The Federal Reserve began buying Treasury bonds in earnest late last year as part of its effort to keep long-term interest rates down. But Paul has argued that Fed purchases of Treasury debt represent a debt that the government owes to itself, and one that also leads to an unwanted and inflationary increase in the money supply.
Paul has also said the Fed is allowing the federal government to continue a spending binge it otherwise would not be able to afford, and is forcing the Fed to print money to keep up.
"If the federal government cannot cut spending and bring the budget back into balance, the Fed undoubtedly will be forced to simply monetize trillions of dollars in Treasury debt, which is nothing more than a stealth form of default," Paul said back in May.
Paul is highly critical of the debt-ceiling agreement that the House approved Monday, and said that rather than require real cuts in spending, the bill mostly cuts planned spending levels in the future.
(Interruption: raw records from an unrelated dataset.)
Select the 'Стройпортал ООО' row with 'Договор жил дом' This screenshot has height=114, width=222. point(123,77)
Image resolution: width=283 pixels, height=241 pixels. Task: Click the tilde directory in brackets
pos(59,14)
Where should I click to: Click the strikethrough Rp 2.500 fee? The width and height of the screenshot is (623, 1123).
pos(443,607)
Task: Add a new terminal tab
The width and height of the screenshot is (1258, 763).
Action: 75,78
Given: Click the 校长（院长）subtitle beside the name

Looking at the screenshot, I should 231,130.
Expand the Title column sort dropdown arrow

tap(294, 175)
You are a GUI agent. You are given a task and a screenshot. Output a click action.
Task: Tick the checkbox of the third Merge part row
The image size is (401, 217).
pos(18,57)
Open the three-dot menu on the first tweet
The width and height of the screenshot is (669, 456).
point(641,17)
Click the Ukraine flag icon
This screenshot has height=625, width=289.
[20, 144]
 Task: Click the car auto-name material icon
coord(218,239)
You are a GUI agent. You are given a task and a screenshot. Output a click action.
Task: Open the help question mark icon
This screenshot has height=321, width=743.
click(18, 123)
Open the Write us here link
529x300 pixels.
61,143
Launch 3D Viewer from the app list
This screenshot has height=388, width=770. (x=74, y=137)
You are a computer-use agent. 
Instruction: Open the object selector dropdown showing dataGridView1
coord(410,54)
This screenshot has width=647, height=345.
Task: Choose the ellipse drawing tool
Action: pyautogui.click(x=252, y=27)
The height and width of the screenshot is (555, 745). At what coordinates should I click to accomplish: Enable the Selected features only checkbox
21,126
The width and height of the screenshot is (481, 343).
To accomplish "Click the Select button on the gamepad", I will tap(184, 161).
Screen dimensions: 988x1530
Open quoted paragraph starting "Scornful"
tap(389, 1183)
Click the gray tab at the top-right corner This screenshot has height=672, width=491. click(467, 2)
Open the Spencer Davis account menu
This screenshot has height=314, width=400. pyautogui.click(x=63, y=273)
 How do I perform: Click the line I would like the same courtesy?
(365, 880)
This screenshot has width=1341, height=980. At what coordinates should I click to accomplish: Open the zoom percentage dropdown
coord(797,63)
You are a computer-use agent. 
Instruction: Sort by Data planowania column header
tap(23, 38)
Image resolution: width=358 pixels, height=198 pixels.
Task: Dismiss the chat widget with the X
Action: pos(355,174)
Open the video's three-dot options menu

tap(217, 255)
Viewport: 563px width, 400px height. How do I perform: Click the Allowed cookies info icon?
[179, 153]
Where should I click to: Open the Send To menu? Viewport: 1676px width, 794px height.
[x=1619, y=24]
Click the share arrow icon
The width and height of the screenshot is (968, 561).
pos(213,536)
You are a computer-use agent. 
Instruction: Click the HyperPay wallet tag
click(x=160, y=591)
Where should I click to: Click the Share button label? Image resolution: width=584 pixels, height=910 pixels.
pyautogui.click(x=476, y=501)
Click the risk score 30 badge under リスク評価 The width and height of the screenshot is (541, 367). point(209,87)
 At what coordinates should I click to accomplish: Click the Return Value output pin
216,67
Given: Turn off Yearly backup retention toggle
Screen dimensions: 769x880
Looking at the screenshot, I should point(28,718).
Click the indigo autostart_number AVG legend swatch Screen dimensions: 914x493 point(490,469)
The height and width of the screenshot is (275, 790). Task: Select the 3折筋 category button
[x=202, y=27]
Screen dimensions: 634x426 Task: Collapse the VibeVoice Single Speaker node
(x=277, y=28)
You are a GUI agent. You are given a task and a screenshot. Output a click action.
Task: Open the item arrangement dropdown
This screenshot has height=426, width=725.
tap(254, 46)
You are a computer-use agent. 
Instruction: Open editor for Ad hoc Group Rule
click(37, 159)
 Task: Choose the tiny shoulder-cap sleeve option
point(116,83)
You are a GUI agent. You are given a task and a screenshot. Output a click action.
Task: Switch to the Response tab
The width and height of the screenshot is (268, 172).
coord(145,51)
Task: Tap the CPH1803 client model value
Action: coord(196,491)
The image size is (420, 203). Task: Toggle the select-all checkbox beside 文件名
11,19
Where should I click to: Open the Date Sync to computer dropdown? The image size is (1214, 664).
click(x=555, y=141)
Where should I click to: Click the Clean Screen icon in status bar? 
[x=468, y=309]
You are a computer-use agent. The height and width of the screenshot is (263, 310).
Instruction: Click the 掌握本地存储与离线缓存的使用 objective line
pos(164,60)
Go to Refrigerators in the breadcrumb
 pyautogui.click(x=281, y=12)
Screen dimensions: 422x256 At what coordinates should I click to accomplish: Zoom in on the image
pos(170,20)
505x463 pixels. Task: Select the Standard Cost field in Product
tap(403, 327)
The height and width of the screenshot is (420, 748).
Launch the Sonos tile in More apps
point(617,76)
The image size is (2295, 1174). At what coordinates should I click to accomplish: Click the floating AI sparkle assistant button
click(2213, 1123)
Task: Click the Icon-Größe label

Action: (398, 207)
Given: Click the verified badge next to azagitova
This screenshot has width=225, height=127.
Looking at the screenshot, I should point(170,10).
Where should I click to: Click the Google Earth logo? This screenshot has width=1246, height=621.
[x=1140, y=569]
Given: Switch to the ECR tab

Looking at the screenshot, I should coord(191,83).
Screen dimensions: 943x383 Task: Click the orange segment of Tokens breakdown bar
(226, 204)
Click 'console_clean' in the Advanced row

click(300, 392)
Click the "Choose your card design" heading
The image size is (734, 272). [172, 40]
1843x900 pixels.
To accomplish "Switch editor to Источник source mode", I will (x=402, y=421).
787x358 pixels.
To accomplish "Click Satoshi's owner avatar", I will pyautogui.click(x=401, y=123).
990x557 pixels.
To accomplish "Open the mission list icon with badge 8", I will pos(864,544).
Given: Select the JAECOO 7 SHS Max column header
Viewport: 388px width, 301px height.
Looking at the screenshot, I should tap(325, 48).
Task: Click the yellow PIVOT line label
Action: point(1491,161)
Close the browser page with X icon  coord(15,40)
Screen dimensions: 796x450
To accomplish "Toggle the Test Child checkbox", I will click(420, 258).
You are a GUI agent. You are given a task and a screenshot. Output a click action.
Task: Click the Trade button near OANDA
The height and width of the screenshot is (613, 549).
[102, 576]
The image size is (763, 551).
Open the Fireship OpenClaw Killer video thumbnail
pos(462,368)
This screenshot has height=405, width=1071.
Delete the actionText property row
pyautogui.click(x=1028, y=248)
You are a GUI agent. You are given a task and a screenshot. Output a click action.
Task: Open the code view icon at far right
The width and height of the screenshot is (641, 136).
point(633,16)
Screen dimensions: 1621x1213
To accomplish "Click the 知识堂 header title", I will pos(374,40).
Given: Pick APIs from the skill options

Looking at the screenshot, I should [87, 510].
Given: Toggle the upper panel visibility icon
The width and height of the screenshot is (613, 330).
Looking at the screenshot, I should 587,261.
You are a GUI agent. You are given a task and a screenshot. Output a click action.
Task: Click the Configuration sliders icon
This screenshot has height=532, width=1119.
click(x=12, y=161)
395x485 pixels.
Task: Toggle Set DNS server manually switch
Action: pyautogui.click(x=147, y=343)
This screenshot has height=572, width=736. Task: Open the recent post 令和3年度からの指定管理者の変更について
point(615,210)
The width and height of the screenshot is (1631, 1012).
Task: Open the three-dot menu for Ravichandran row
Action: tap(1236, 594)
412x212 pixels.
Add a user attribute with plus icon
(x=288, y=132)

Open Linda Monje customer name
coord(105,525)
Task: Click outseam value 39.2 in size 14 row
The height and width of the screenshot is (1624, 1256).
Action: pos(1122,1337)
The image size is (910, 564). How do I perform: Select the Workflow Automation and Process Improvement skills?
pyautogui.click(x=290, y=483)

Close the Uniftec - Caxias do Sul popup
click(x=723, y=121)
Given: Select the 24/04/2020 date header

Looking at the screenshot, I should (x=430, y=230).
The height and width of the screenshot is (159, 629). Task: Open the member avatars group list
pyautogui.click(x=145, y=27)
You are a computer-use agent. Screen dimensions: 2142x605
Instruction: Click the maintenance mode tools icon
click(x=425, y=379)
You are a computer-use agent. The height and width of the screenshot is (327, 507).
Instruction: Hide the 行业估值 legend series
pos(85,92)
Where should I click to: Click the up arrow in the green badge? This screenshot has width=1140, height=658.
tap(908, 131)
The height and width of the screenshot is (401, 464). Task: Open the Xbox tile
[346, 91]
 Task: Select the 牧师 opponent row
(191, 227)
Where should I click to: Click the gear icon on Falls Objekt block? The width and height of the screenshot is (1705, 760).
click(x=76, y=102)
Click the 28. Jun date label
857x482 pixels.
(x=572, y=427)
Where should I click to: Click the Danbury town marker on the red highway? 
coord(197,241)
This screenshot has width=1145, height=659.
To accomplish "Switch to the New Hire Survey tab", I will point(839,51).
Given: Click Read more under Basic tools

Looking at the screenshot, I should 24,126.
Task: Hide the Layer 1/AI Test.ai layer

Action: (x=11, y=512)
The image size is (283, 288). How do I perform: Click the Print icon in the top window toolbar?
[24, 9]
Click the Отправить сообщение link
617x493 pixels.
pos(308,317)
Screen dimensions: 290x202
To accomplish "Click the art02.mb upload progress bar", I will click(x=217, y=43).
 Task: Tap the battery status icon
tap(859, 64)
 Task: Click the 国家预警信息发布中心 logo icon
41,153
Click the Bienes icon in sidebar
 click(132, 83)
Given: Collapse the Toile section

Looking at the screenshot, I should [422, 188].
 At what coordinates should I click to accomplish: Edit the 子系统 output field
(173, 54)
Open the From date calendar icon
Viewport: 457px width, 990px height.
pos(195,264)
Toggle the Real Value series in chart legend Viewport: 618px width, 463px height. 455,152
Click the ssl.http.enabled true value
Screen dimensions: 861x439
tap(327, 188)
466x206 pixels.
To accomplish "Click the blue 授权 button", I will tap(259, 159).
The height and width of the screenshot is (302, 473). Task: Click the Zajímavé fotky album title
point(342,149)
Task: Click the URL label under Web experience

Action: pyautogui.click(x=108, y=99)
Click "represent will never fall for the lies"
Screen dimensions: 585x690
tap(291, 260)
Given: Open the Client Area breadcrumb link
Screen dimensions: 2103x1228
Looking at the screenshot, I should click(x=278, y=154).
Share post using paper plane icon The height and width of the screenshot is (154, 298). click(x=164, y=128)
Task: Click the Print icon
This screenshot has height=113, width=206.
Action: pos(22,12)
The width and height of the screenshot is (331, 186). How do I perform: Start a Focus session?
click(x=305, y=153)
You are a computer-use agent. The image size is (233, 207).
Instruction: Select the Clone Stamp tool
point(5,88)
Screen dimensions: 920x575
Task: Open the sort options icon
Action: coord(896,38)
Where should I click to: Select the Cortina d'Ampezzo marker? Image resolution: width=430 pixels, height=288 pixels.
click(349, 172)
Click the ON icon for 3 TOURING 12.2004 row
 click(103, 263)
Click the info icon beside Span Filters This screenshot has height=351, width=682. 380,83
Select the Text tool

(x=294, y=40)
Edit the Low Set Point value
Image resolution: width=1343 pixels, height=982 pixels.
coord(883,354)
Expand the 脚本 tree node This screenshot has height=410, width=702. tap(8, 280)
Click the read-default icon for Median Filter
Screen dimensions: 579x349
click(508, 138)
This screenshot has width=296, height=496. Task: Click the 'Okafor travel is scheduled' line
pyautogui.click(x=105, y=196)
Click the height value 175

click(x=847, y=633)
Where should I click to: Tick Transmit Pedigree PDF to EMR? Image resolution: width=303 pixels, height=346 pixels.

According to the legislation, discretionary spending in 2012 would be just $7 billion less than in 2011, and in 2013 it would be just $3 billion less than 2011 before allowing increases above 2011 levels.
"No plan under serious consideration cuts spending in the way you and I think about it," Paul wrote in a piece that appeared on The Hill's Congress Blog. "Instead, the 'cuts' being discussed are illusory, and are not cuts from current amounts being spent, but cuts in projected spending increases."
Normally I like the economic and monetary ideas that Ron Paul has, but this one is terrible. Not sure what he’s thinking, or maybe there’s more to the story than this brief article let on.
Paul’s concerned about the inflationary increase in the money supply, but that’s already out there. The Treasury sold the bonds to the Fed, and the Fed printed cash and gave it to Treasury to spend. It’s been done. When the debt comes due, Treasury will give cash back to the Fed - that’s how you get the money back out of the system (assuming you don’t just sell more debt to get the cash...)
If the debt is cancelled outright, it does two bad things. It lowers the amount of outstanding debt, so Treasury now has that much more borrowing room under the debt ceiling, and it keeps the money out there in the money supply - you get rid of the debt without a corresponding decrease in the cash in circulation.
This is a plan the Demoncrats would love.